Text under study =
★ ★ ★ ★

The number of bankruptcies in Indiana has risen dramatically, and I was one of two attorneys interviewed for the report “Indiana Bankruptcies Soar” in the December 1-7 issue of the Indianapolis Business Journal. As I explained in my earlier blog Super Rich Or Bankrupt – You Could Be Anybody, the three traditional causes of bankruptcy in Indiana have been divorce, medical bills, and job loss. The myth about bankruptcy is that it happens to people who lived beyond their means. I wanted to emphasize that quite often, I see families who were very careful with their money, and who were hit with tremendous medical costs, perhaps in combination with a job loss that meant losing their health coverage.
I went on to say that the person filing bankruptcy might be a hardworking entrepreneur whose small business just couldn’t withstand all the negative forces in our economy right now. A business might also have suffered damage from a fire or a flood, or that business might not have been able to afford to defend itself against a frivolous lawsuit.

In talking with the IBJ, however, I added that recently I’ve observed a glut of bankruptcies from people related to the real estate industry, including mortgage brokers, agents, roofers, framers, and carpet installers. Most of the time, I explained, the equity in these people’s homes has been used up long ago, so they have no resources left to cover their bills. Their customers are in the same boat – there’s no home equity to tap for remodeling and redecorating, so, as I brought out, “the painters aren’t painting”.

★ ★ ★ ★

About this task = Carry on the passage about Indiana bankruptcies from the point where it stops. The data that follows is not needed for this work.

★ ★ ★ ★

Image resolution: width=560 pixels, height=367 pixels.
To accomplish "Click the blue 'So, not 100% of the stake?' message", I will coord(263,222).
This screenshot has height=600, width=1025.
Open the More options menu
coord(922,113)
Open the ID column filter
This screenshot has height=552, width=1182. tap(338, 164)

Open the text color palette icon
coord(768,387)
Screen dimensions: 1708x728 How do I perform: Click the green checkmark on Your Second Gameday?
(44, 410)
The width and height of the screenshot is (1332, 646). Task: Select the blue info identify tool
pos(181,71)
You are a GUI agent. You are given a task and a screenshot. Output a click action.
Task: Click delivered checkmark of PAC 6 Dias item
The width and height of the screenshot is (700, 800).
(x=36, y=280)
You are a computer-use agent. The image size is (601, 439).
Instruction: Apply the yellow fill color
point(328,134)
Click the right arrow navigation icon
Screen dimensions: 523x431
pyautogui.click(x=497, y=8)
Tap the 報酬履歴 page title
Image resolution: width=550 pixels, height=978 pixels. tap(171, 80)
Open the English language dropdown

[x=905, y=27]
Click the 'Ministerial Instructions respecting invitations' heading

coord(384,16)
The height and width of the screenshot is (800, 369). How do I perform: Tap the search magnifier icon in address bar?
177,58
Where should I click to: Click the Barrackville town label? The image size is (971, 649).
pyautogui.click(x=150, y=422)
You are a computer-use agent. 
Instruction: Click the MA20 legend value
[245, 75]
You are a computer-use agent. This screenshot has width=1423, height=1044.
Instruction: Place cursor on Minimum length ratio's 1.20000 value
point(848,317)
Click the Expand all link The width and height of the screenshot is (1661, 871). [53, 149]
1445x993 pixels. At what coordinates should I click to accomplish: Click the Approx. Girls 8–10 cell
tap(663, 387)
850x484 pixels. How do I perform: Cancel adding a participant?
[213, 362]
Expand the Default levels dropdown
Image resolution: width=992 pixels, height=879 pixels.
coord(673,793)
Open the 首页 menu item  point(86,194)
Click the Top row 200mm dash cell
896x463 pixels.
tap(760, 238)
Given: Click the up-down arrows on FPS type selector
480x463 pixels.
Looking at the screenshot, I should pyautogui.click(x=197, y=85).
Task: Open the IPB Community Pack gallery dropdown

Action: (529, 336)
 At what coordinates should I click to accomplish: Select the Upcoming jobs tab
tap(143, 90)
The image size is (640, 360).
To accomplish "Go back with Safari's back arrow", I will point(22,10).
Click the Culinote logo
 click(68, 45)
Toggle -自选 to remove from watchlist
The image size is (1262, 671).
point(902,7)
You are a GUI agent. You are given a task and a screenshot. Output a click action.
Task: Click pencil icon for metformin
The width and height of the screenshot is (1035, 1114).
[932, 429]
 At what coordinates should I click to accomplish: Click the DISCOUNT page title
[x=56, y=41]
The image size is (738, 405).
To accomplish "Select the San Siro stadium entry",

★ ★ ★ ★

Exercise answer =
The IBJ article mentioned the fact that, in 2005, bankruptcy laws became more restrictive. These changes were so well publicized that, as Henry Sommer, president of the National Association of Consumer Bankruptcy Attorneys, remarked, many people assume they can’t resort to bankruptcy. To me, this is another of those persistent myths that circulates, preventing some people who really need to explore the option of filing bankruptcy from seeking professional help.

My work as a bankruptcy attorney includes keeping cars from getting repossessed before it’s too late, helping negotiate with mortgage lenders to stave off foreclosure, working with the IRS to arrange installment payments on taxes, and dealing with student loan authorities. These are things related to bankruptcy, but which can’t be discharged in bankruptcy. My message is a simple one – please, please don’t assume the new laws will preclude your getting relief. And, please, please seek legal help at the first signs of financial trouble.